> [Görev]:
Aşağıdaki satırlardan "blue" sözcüğünü içerenlerin hepsini ayıklayıp olduğu gibi kopyala. Büyük ve küçük harf ayrımı önemli.

[Bir veri dosyasından bölüm]
----
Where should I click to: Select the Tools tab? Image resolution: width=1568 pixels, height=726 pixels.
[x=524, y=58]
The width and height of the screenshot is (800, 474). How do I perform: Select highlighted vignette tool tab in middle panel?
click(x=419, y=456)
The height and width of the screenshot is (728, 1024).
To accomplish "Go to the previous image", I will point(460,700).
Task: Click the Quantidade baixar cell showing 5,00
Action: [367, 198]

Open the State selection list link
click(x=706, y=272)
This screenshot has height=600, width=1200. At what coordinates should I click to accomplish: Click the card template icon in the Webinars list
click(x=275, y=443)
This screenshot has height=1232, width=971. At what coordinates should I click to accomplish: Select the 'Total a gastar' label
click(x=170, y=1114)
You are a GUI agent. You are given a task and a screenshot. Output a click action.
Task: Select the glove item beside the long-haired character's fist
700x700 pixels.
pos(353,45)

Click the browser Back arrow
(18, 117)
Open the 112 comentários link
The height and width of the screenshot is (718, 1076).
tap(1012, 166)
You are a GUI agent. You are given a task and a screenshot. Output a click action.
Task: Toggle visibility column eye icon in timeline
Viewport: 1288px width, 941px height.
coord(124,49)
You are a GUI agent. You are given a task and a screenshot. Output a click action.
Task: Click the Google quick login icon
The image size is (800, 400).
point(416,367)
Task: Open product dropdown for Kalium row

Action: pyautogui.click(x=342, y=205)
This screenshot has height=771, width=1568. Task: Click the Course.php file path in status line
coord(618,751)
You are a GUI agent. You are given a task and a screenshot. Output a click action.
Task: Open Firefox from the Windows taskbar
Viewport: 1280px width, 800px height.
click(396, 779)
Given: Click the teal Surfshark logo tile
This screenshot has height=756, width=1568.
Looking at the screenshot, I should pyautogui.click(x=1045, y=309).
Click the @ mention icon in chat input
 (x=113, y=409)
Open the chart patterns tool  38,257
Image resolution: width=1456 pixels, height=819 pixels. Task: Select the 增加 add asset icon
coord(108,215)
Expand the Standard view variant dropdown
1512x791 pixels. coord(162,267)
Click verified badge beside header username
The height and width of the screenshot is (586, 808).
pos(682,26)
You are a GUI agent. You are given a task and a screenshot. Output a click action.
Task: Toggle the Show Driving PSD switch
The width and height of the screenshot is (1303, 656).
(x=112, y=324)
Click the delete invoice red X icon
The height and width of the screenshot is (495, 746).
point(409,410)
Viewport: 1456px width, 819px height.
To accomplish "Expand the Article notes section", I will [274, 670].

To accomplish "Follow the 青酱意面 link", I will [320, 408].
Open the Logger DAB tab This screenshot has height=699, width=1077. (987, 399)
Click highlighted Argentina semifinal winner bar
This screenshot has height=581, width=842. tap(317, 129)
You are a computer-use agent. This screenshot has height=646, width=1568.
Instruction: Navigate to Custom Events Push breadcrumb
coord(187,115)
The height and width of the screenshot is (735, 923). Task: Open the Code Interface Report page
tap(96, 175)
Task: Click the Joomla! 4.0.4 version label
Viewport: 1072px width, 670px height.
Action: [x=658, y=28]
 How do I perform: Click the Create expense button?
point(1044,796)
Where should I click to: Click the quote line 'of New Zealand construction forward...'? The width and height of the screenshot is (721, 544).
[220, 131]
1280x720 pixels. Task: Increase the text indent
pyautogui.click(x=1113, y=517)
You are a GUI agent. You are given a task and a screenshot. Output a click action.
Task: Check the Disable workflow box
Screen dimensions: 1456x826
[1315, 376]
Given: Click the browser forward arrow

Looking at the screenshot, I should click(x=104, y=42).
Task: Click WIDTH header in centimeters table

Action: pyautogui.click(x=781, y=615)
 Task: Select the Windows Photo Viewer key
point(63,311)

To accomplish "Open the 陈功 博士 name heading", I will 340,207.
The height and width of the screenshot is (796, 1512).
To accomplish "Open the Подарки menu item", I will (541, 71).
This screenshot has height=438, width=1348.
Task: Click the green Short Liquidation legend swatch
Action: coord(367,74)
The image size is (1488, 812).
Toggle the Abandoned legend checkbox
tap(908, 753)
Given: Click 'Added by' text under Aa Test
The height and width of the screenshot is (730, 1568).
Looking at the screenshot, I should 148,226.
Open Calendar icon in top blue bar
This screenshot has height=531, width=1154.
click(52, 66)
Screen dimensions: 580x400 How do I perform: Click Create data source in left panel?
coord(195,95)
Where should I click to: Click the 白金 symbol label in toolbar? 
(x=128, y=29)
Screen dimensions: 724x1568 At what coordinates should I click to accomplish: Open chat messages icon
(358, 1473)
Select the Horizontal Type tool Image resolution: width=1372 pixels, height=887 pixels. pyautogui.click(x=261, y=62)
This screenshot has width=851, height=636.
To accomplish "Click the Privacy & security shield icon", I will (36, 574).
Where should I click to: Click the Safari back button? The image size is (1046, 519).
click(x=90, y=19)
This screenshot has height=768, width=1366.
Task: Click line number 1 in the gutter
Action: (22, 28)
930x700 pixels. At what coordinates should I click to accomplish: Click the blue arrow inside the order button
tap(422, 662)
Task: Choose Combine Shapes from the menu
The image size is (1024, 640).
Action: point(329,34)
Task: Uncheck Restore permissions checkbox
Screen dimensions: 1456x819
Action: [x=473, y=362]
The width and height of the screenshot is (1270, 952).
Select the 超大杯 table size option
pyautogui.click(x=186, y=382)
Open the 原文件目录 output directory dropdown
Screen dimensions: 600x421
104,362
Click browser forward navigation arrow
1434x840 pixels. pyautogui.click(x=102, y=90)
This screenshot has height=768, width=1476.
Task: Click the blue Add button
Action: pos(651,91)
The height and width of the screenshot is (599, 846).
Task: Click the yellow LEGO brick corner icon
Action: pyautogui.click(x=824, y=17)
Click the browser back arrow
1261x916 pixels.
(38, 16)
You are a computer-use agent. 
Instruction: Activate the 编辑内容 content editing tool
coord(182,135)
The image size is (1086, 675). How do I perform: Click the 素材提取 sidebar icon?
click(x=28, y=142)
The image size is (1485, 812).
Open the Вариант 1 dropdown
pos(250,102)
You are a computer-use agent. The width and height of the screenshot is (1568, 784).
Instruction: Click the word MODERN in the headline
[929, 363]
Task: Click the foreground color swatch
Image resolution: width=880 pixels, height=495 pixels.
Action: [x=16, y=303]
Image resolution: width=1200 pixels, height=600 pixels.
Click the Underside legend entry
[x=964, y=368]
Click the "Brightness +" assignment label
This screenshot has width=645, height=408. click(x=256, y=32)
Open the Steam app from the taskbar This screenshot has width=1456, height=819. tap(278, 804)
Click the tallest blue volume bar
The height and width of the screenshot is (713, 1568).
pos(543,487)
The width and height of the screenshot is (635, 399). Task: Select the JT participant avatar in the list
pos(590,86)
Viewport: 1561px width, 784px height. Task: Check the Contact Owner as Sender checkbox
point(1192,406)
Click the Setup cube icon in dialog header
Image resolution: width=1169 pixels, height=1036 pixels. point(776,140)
----
> [Yanıt]:
Open Calendar icon in top blue bar
930x700 pixels. At what coordinates should I click to accomplish: Click the blue arrow inside the order button
Task: Click the blue Add button
Click the tallest blue volume bar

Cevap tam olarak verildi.